Thu | Aug 24, 2017

Fourth Floor | High-school dropouts turning child killers - Gayle

Published:Monday | April 24, 2017 | 4:00 AMWyvolyn Gager
Professor Wendel Abel emphasises a point during a Fourth Floor panel discussion Wednesday, March 29.

Anthropologist Dr Herbert Gayle has been studying child killers for the past 22 years. "I am probably the only person in the Western Hemisphere who has studied 200 of them," he declared to a stunned Fourth Floor panel.

"When you ask them about their first kill, a lot of them were either suspended at the time or kicked out of school for behavioural problems. That, to me, says a lot about the responsibility of the Ministry of Education."

In support of the dropout phenomenon, consultant psychiatrist Professor Wendel Abel referred to an Inter-American Development Bank study, which found that the victims and perpetrators of crime and violence were mainly males, the majority of whom did not complete their high-school education.

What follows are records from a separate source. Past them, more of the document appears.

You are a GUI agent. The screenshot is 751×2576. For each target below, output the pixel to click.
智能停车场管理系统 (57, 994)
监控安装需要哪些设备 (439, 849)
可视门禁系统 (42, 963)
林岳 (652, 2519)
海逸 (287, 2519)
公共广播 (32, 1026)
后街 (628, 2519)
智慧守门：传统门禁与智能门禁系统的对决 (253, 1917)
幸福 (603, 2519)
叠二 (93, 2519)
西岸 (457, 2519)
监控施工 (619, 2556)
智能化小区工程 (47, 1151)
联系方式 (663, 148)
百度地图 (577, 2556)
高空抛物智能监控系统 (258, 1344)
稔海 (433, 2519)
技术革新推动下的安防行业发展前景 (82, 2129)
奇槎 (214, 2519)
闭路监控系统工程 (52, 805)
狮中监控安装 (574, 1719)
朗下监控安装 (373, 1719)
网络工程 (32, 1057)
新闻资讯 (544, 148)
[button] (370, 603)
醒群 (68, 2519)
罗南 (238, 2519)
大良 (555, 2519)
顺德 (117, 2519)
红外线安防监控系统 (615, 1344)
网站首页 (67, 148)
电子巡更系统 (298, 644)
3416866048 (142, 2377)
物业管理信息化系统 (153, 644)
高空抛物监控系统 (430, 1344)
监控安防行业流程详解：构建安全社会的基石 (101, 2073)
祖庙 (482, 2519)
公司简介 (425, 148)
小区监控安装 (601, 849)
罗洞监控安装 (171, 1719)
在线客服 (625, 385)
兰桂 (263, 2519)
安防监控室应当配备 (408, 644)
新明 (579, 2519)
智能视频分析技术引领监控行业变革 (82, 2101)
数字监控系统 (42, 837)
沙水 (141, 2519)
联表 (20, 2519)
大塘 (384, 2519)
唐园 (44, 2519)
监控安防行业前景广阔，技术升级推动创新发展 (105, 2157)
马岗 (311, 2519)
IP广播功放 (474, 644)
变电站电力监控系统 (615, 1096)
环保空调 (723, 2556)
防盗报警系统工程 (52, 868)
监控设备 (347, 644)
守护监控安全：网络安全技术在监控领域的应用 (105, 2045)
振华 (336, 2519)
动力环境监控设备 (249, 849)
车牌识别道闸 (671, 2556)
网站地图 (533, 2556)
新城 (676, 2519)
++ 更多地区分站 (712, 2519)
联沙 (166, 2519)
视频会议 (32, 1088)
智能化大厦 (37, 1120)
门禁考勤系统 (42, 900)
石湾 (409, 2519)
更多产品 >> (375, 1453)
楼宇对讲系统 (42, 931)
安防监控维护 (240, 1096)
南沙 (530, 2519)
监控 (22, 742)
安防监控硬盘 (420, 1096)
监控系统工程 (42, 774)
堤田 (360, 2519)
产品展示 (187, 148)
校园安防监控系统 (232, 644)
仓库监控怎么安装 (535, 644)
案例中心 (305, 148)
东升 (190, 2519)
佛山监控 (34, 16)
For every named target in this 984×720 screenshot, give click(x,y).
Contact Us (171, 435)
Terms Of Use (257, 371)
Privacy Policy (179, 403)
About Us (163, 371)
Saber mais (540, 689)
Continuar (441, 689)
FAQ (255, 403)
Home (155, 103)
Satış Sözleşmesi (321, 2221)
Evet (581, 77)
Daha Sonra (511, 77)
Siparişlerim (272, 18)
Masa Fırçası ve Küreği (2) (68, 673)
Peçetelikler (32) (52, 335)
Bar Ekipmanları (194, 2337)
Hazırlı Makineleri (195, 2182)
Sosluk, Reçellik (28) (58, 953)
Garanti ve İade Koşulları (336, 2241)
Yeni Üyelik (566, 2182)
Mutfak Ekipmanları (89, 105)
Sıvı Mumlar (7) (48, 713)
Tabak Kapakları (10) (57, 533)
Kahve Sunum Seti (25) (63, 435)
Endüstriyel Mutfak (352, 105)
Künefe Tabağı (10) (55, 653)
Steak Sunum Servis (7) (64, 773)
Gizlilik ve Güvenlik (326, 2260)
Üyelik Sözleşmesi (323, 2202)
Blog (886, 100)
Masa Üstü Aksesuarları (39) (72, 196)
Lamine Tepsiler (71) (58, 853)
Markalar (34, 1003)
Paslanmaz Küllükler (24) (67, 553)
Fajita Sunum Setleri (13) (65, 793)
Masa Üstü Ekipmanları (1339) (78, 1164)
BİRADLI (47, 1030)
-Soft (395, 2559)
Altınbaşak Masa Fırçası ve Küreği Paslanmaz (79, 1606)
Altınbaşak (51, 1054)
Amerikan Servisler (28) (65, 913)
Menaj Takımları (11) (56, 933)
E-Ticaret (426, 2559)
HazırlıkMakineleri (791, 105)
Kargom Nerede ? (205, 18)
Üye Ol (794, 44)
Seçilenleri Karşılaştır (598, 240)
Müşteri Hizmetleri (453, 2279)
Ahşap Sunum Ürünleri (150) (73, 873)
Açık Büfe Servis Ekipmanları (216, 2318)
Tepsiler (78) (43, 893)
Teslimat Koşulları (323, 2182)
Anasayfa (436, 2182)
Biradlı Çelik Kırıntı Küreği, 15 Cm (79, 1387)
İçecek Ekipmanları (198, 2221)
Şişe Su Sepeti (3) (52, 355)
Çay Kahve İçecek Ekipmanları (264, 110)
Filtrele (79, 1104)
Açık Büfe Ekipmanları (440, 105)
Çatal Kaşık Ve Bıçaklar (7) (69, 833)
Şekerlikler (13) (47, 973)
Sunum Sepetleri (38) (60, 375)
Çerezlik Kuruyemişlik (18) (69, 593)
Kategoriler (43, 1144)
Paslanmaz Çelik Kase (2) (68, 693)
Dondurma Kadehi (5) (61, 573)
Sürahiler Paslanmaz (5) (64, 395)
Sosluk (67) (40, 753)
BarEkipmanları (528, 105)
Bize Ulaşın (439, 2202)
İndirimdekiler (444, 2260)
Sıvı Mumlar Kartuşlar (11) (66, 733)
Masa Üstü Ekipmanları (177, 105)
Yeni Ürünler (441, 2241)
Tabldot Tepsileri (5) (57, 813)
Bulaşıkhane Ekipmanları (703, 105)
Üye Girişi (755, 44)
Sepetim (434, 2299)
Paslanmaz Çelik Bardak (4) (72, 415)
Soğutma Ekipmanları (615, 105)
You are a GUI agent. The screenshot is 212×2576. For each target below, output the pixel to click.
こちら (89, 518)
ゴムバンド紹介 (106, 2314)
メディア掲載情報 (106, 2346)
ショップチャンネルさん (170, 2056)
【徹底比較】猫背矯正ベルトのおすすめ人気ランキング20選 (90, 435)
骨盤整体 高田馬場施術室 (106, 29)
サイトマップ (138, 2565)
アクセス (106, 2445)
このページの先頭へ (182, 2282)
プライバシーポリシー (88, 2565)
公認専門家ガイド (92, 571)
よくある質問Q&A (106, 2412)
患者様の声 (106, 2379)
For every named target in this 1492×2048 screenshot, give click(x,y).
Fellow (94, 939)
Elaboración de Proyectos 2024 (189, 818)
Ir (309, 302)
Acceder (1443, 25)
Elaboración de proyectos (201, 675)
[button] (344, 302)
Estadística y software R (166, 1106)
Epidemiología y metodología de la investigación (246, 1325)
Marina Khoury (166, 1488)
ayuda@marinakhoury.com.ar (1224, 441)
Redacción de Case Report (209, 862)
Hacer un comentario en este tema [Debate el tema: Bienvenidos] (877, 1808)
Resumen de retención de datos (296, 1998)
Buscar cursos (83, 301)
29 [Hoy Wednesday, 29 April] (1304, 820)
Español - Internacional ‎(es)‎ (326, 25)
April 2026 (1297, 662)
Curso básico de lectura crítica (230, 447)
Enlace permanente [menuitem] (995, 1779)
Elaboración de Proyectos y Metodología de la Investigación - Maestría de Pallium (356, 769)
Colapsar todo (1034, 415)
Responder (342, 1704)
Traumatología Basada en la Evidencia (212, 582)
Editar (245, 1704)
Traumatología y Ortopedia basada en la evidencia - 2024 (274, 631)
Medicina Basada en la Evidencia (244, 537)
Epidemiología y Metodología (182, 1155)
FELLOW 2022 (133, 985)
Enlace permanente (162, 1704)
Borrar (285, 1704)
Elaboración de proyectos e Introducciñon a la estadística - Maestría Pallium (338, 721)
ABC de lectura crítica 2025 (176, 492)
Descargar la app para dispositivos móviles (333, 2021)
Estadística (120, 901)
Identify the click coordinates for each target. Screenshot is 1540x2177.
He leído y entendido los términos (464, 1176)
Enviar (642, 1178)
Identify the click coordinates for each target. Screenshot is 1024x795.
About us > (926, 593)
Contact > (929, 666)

The question put to the panel was, 'Is a child doomed when he is kicked out of school?' Not necessarily, says the evidence placed before the participants by Dr Gayle. It says that children can be rehabilitated and be made to turn their lives around.

As a co-founder of the Spanish Town-based non-governmental organisation (NGO) Children First, Dr Gayle has seen these children. "We have testimony more than anybody else that these kids' lives are not over. We take them from nowhere - from the streets - [and being] potential killers to valedictorians of top universities around the world."

So what is the formula that this struggling NGO uses to achieve such spectacular results with children who are discarded to the dung heap? "At Children First, we put them on the board. Unlike the way they are treated in Jamaica, at Children First, they have immense power," stressed Gayle.

"Nature abhors a vacuum," declared Abel. He argued that the State has not put adequate systems in place to support organisations like Children First and similar NGOs, which are teetering on the brink of extinction because of lack of funds.

Gayle wants to see an effort made to keep boys in school. During interaction with men who walk on the wild side, Gayle says that many of them would readily swap their guns for a laptop and a place at an institution of learning.